Harcèlement moral : les juges ne doivent pas tenir compte du comportement de la victime

Harcèlement

Dans un arrêt du 27 mai 2015, la chambre criminelle de la Cour de cassation a statué sur la prise en compte des agissements de la victime dans la reconnaissance du harcèlement moral (c. pén.
Un haut responsable d’une commune était poursuivi pour avoir harcelé moralement la secrétaire générale qui était placée sous ses ordres. Il l’avait dénigrée publiquement, avait recommandé à ses collègues de la tenir à distance, l’avait installée seule dans une salle de réunion, ne lui avait confié aucune tâche, ne l’avait pas convié aux évènements de fin d’année et, enfin, avait refusé d’aménager ses horaires de travail.
Cependant, dans cette affaire, la victime n’était pas irréprochable. Elle avait été recrutée pour exercer les fonctions de secrétaire générale alors qu’elle n’avait pas les compétences requises et s’était rapidement retrouvée en situation difficile. Comme elle n’acceptait pas la moindre critique, elle avait eu des difficultés relationnelles, au point de déployer, elle-même, une attitude agressive à l’égard de ses collègues, qui en étaient devenues dépressives.

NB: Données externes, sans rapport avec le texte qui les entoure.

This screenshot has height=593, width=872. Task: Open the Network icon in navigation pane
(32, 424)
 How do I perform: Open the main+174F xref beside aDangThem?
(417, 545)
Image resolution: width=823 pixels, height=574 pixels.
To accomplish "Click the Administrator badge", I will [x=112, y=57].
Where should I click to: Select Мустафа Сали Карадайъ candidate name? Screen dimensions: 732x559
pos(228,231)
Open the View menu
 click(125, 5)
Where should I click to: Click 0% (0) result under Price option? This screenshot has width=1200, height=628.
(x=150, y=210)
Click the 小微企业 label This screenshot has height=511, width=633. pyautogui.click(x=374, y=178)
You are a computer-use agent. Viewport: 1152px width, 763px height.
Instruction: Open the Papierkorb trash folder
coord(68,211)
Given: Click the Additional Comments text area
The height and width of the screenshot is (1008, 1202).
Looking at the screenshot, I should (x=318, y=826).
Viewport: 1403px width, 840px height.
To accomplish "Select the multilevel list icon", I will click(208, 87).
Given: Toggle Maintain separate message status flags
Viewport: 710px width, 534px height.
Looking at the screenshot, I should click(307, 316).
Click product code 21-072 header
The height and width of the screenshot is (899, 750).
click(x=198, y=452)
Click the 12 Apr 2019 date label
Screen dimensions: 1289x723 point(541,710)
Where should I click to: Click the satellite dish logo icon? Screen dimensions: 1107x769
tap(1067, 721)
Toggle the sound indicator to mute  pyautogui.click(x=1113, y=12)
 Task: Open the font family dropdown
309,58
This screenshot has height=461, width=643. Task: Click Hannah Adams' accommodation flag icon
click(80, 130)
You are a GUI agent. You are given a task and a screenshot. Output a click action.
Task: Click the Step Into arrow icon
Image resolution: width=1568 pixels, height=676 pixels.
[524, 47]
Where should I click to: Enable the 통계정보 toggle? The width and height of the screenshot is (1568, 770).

Aussi, la cour d’appel a considéré que la secrétaire générale avait été à l’origine de l’attitude de son responsable et que, dans ces conditions, on ne pouvait considérer qu’il s’était rendu coupable du délit de harcèlement moral.
Mais la Cour de cassation n’envisage pas les choses ainsi. Pour elle, la cour d’appel aurait dû rechercher si les faits poursuivis, dont elle a admis qu’ils constituaient un comportement inadapté, n’outrepassaient pas, quel qu’ait été le comportement de la victime, les limites du pouvoir de direction du responsable et ne caractérisaient pas des agissements de harcèlement moral.
L’arrêt de la cour d’appel est donc annulé et l’affaire sera rejugée devant une autre cour d’appel.